In trading, profits are often a function of luck, but losses are always a matter of skill. What distinguishes pros from amateurs is that professional traders always know that they can either choose to exit an unsuccessful trade on their own terms or that choice can be made for them by the market. Especially in FX, a market that employs extraordinarily high leverage that allows any trader to post $1 in order to control $100 worth of currency, the threat of a margin call is never far away. Whenever I encounter a retail FX trader who tells me he never trades with stops, I smile ruefully and simply nod my head, for I know that even if the trader makes 99 successful trades in a row, he will inevitably lose his money after one or two inauspicious trades that move relentlessly against him.
Opinion Gives Resolve
However, turning back to the need for bias, the key question remains — why is it really necessary to have an opinion when we trade? First and foremost, traders need to understand that whether they realize it or not they are in fact rendering an implicit opinion every time they make a trade.
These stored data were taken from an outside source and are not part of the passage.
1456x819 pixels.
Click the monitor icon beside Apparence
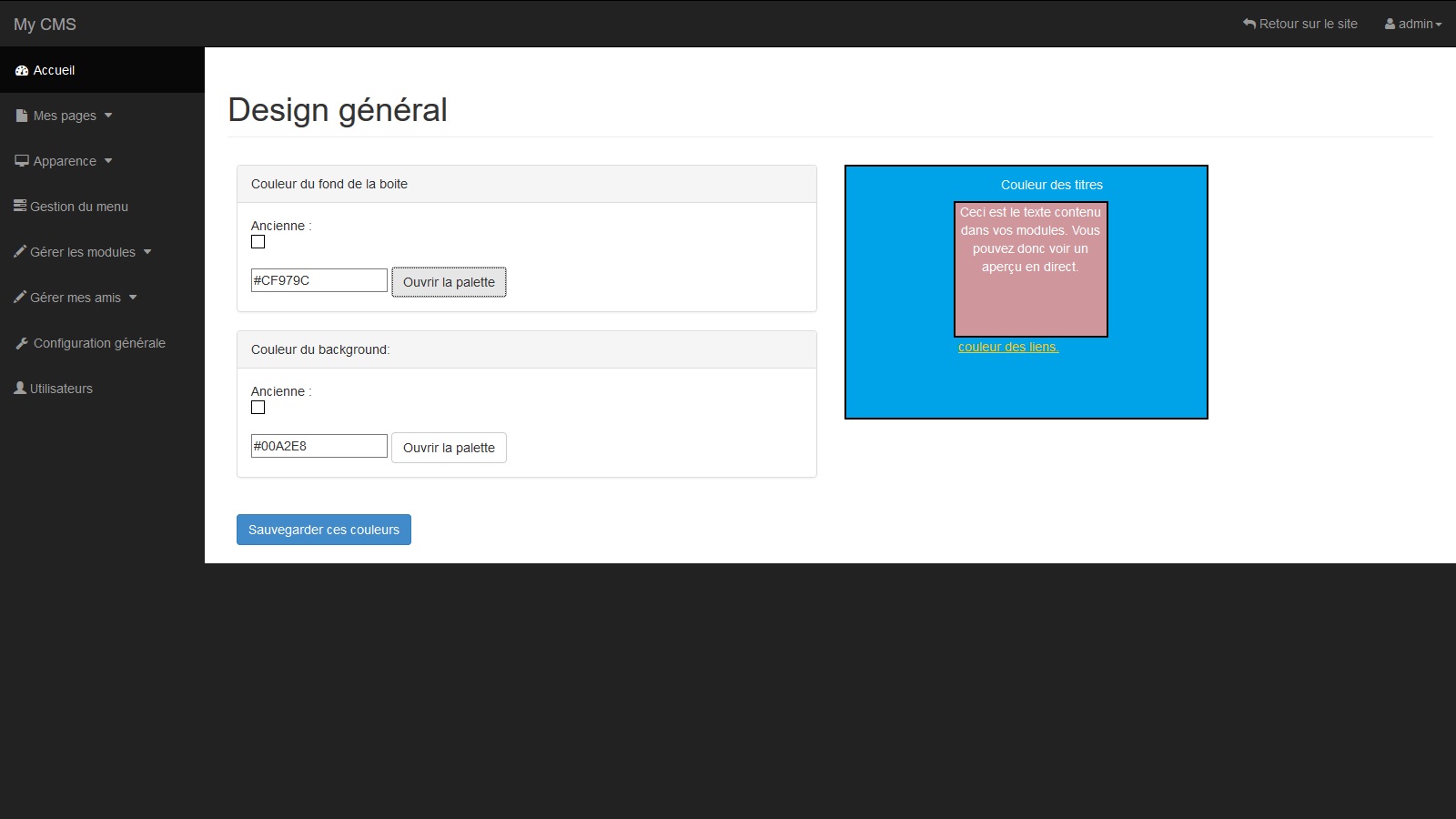pyautogui.click(x=22, y=161)
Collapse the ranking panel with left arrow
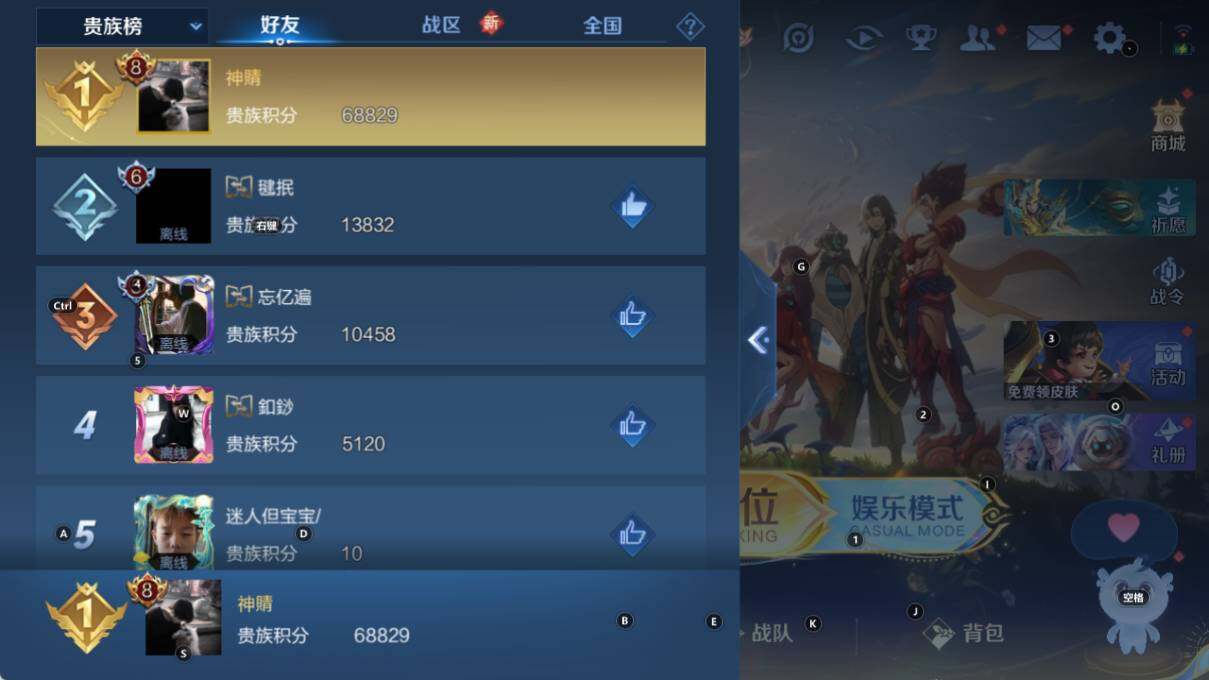 (758, 341)
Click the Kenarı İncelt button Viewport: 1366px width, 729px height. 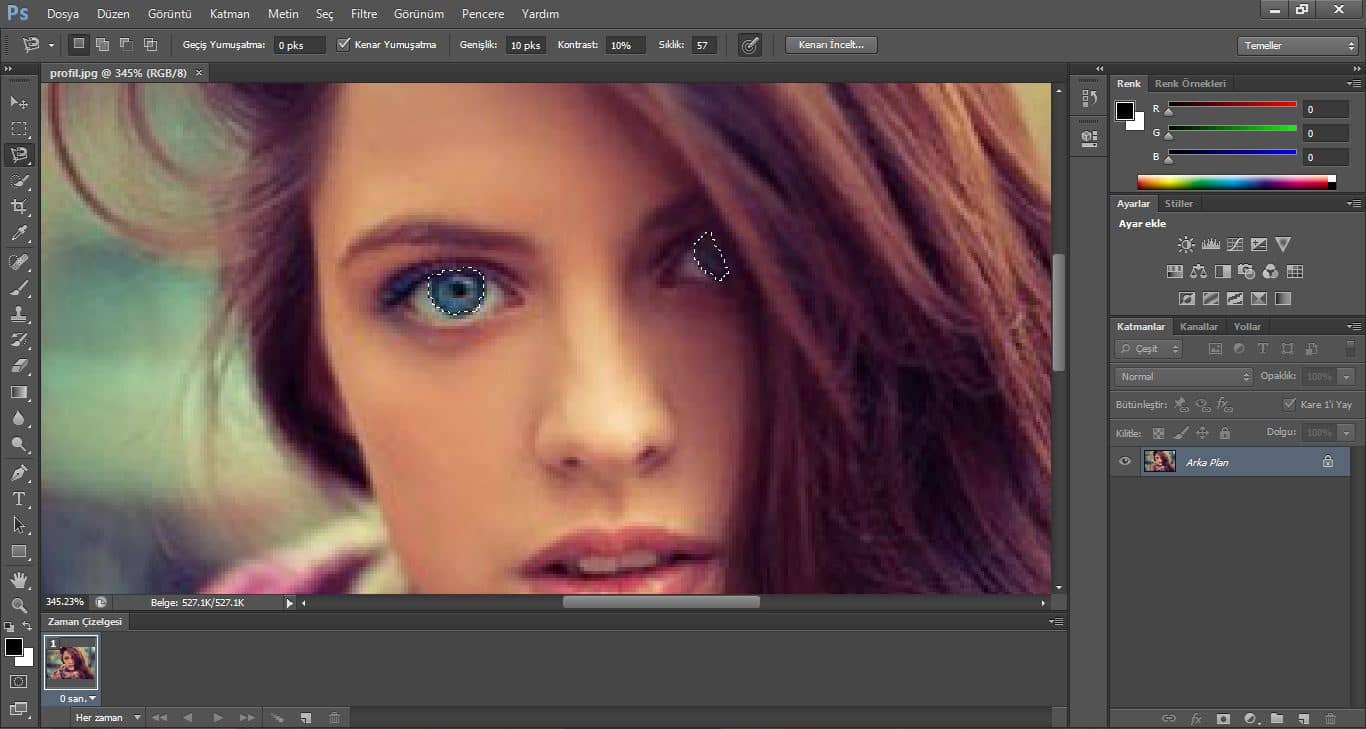point(831,45)
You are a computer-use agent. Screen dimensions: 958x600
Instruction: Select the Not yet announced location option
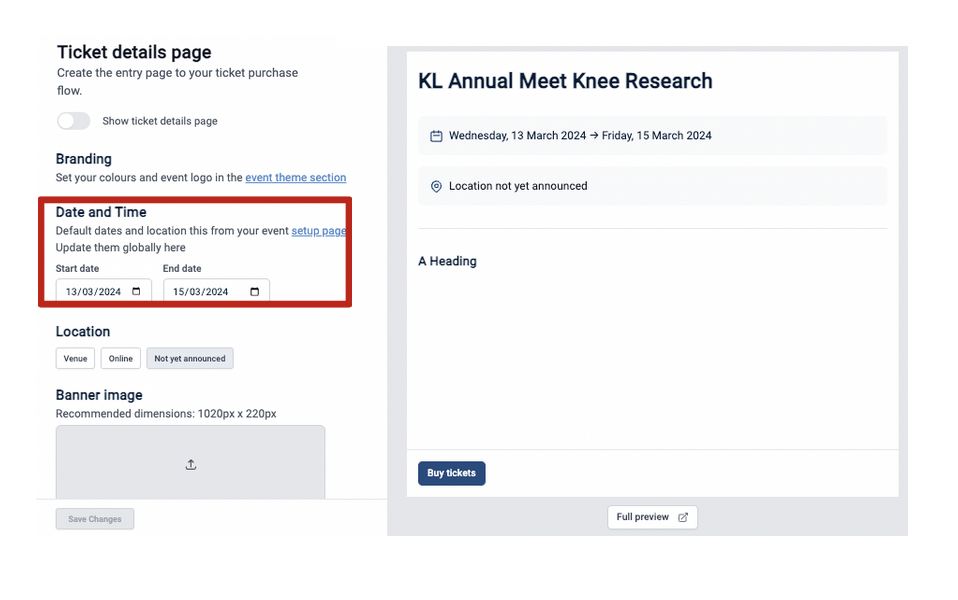pos(189,358)
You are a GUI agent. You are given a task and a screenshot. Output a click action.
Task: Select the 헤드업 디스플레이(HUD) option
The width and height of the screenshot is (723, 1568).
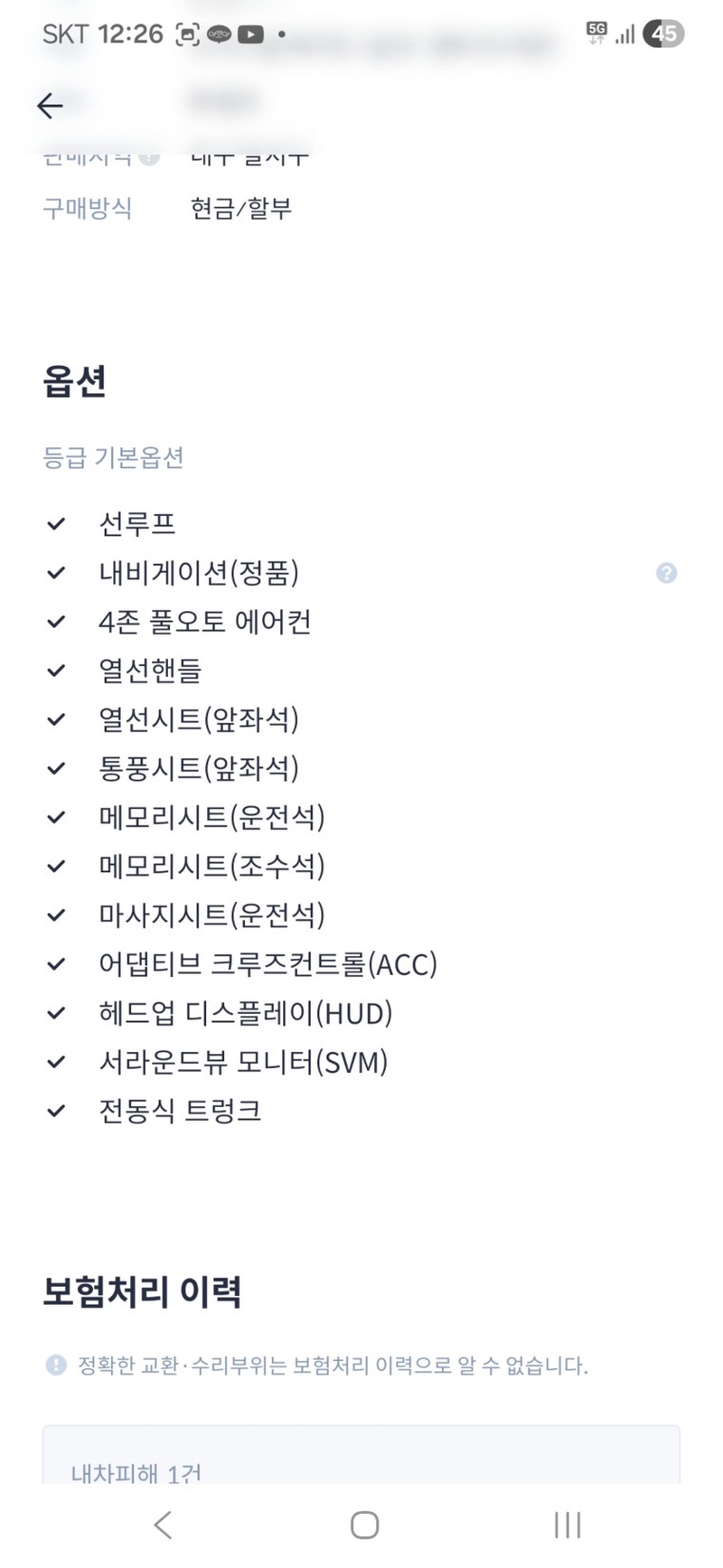(x=245, y=1013)
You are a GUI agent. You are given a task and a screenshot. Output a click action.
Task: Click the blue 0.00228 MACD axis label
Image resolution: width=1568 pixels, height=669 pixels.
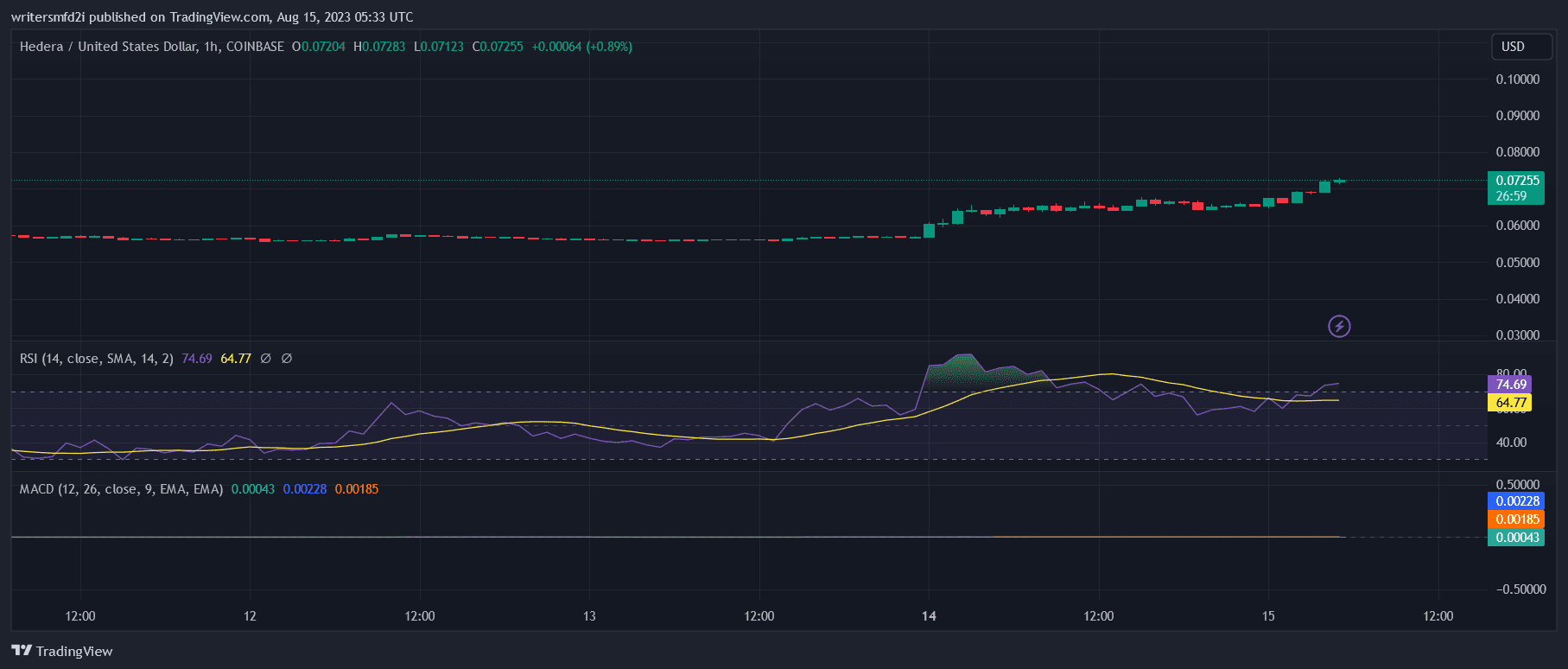point(1516,501)
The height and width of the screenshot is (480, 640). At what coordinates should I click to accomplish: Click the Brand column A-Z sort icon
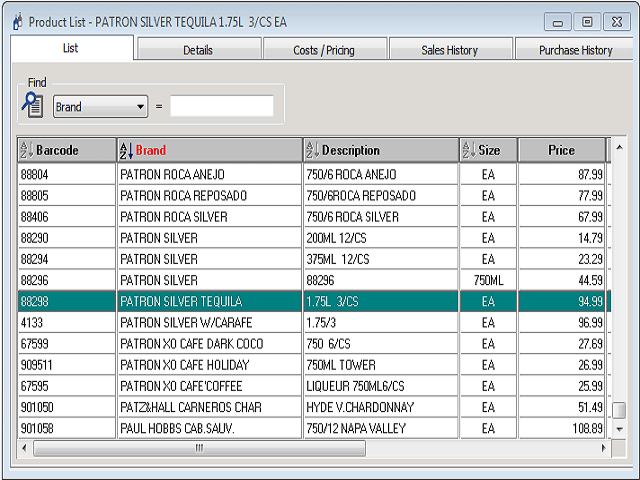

After all, even a trader who trades “what he sees” is simply expressing the current opinion of the price action. In fact, financial markets are composed of nothing but opinions. Without diametrically opposite opinions — that is without buyers and sellers — financial markets would not exist.
The need for a bias is far more important than most traders realize because it provides the trader with the resolve to stay in the trade in the face of adverse price movement. A man without belief is a man without strength and conviction, and psychological strength is critical in the highly competitive world of trading. The markets are designed to constantly trick traders into abandoning profitable ideas. Prices will often retrace after breakouts or breakdowns and many novice traders will quickly discard their positions only to see prices follow the direction of the initial move for hundreds and possibly thousands of additional points. Only the best of the traders can endure this “shake out” process, which helps to explain the success of some of the great FX traders of the past like George Soros.
Remember When…
In the almost mythological story of how Soros “broke” the Bank of England in 1992 by going short the pound and collecting a cool billion in the process, one telling detail stands out. In 1992 Soros and his traders had been trying to short the pound for approximately six months prior to its collapse without much success. The unit did not move much against them, but it did not move much in their favor either. When the position finally started to become profitable, many of the traders in Soros’s hedge fund started to cover their shorts as the trade moved 500 points into the money. Furious, Soros screamed at them that they would all be fired if they took profits at that moment. In the end the currency collapsed more than 5,000 points and Soros was credited with saying, “You can not be enough of a pig when you are right,” meaning that when markets confirm your convictions, you must have as much of the trade on as possible.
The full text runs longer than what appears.